### Activity:
Without including any images, please transcribe all the lines below exactly.

### Available records:

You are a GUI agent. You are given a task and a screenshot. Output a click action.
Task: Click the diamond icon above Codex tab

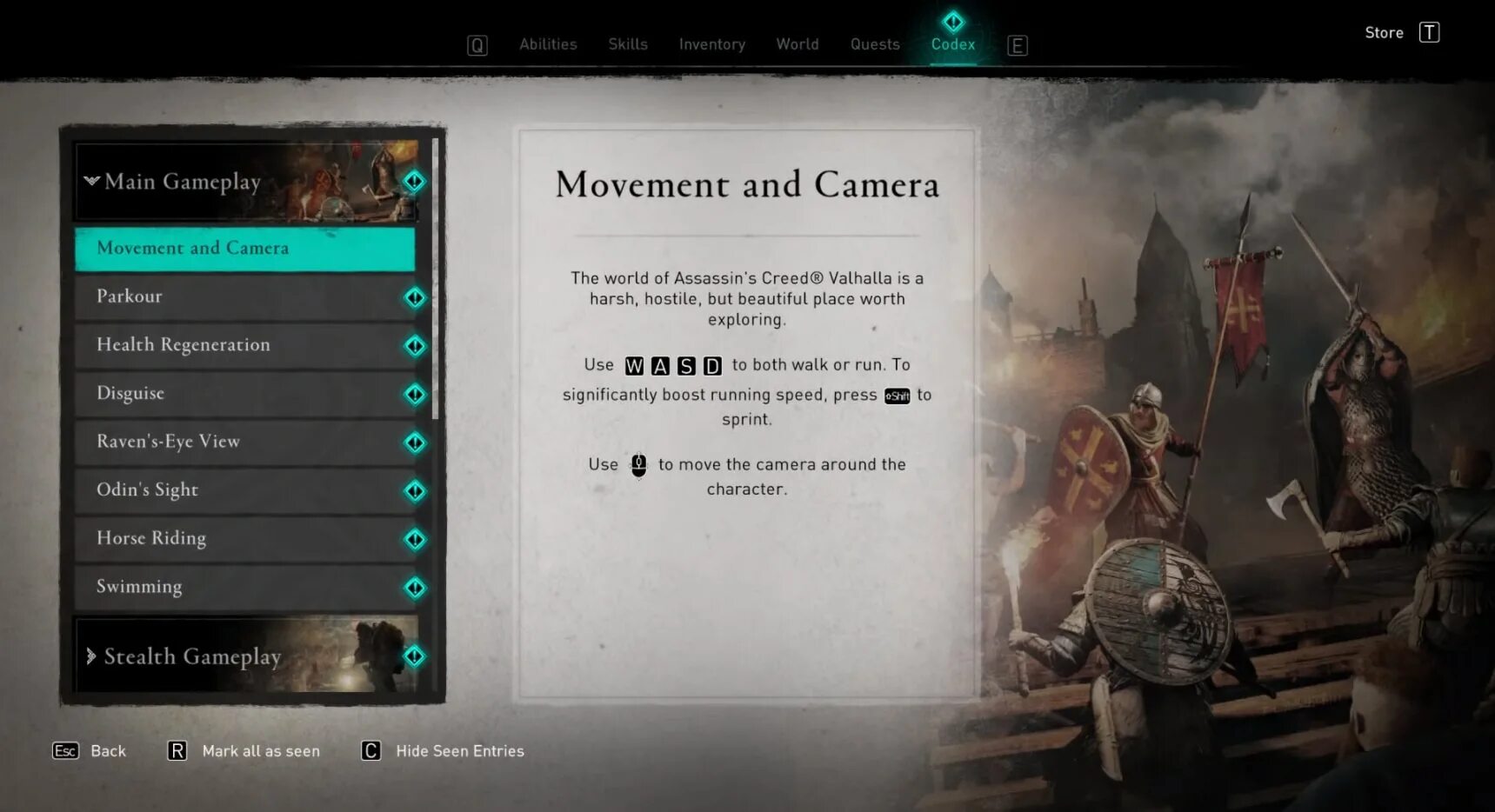tap(953, 21)
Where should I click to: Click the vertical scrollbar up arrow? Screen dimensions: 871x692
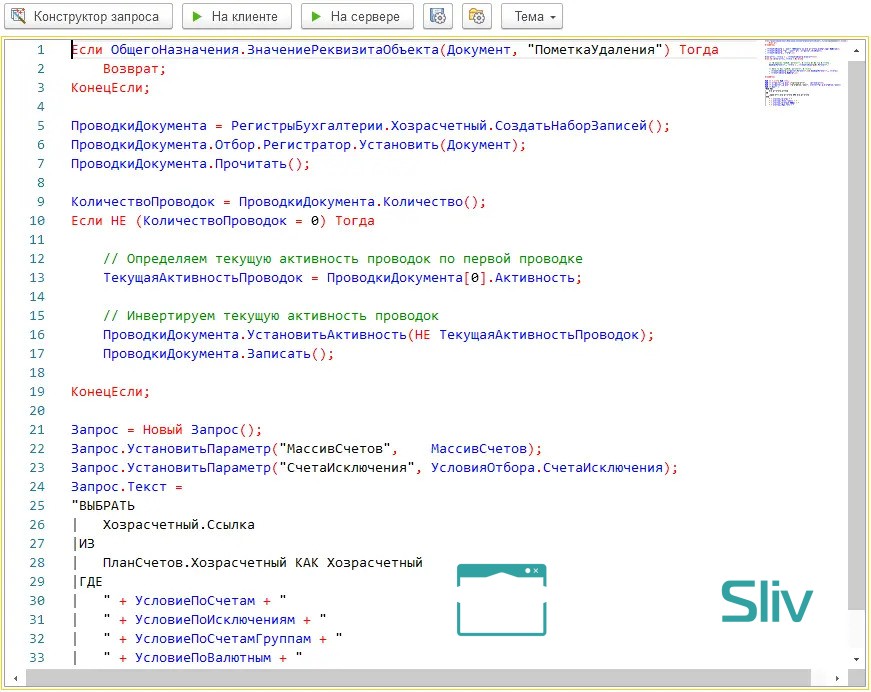856,48
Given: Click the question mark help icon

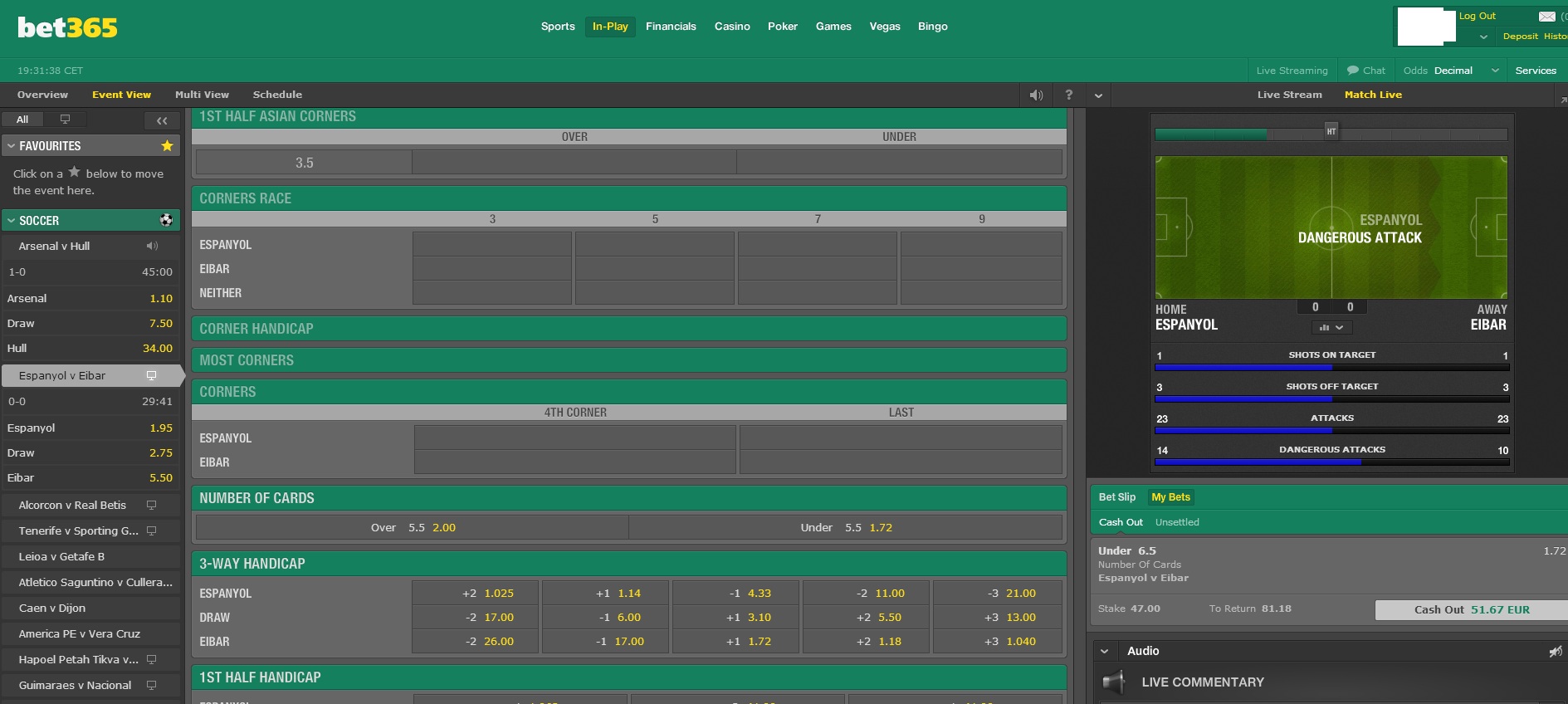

### Output for this exercise:
You are a GUI agent. You are given a task and a screenshot. Output a click action.
Task: Click the diamond icon above Codex tab

tap(953, 21)
Where should I click to: Click the vertical scrollbar up arrow? Screen dimensions: 871x692
856,48
Given: Click the question mark help icon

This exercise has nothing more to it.